The Impact of AFDC on Young Women's Childbearing Decisions
Working Paper, The Urban Institute, Washington DC, May 1993.
Also: http://osu.worldcat.org/title/impact-of-afdc-on-young-womens-childbearing-decisions/oclc/033027490
Cohort(s): NLSY79
Publisher: Urban Institute
Keyword(s): Aid for Families with Dependent Children (AFDC); Child Health; Childbearing; Fertility; First Birth; Household Composition; Marital Status; Maternal Employment; Sexual Activity; State Welfare; Welfare; Women

Also: Presented: Cincinnati, OH, Population Association of America Meetings, April 1993.

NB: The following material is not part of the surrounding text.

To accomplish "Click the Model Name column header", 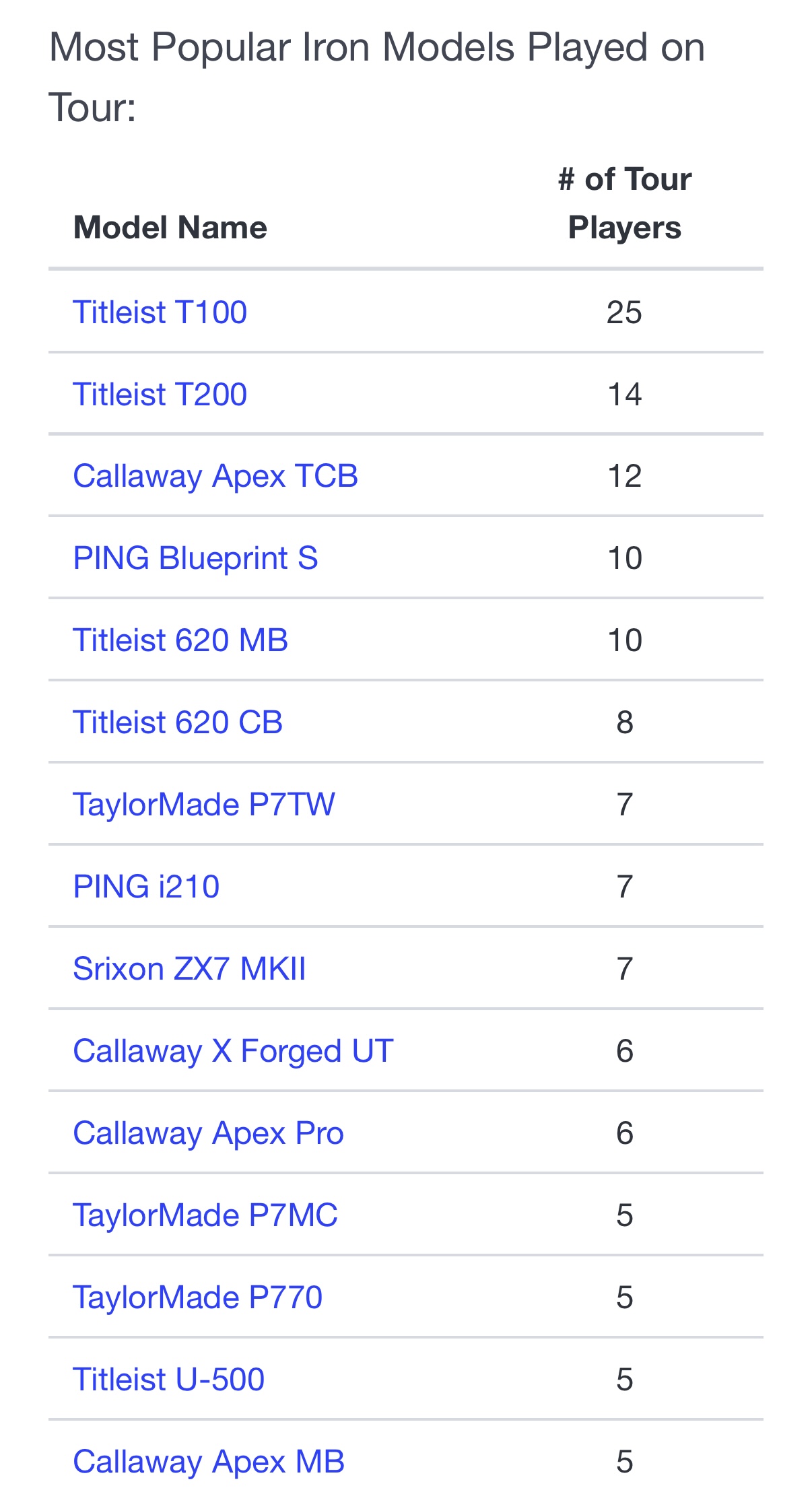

The young woman, dependent on public assistance, having child after child has reemerged as the favorite symbol for politicians decrying the U.S. welfare system. Since the Aid to Families with Dependent Children (AFDC) program provides support to poor families with children, with larger grants going to households with more children, concern over AFDCs pro-natalist effects have a strong theoretical foundation--AFDC lowers the cost of having children. Research in this area has focused on first births to unwed teenagers and has found scant evidence supporting the contention that AFDC promotes out-of-wedlock births. This paper seeks to re-evaluate the relationship between AFDC and childbearing by focusing not just on births to teenagers but also on births to women in their mid-twenties using data from the National Longitudinal Survey of Youth (NLSY). Using discrete time hazard models, I examine the impact of AFDC on births directly associated with welfare receipt, on out-of-wedlock births, and on all births. I also examine the importance of AFDC on subsequent births--births to women who already have a child. I find that AFDC generosity has very modest pro-natalist effects at best on first births and virtually no effect on subsequent births. Furthermore, exposure to AFDC does not encourage future childbearing although mothers who received AFDC in the past are more likely to receive AFDC upon having a second child.

Bibliography Citation
Acs, Gregory P. "The Impact of AFDC on Young Women's Childbearing Decisions." Working Paper, The Urban Institute, Washington DC, May 1993.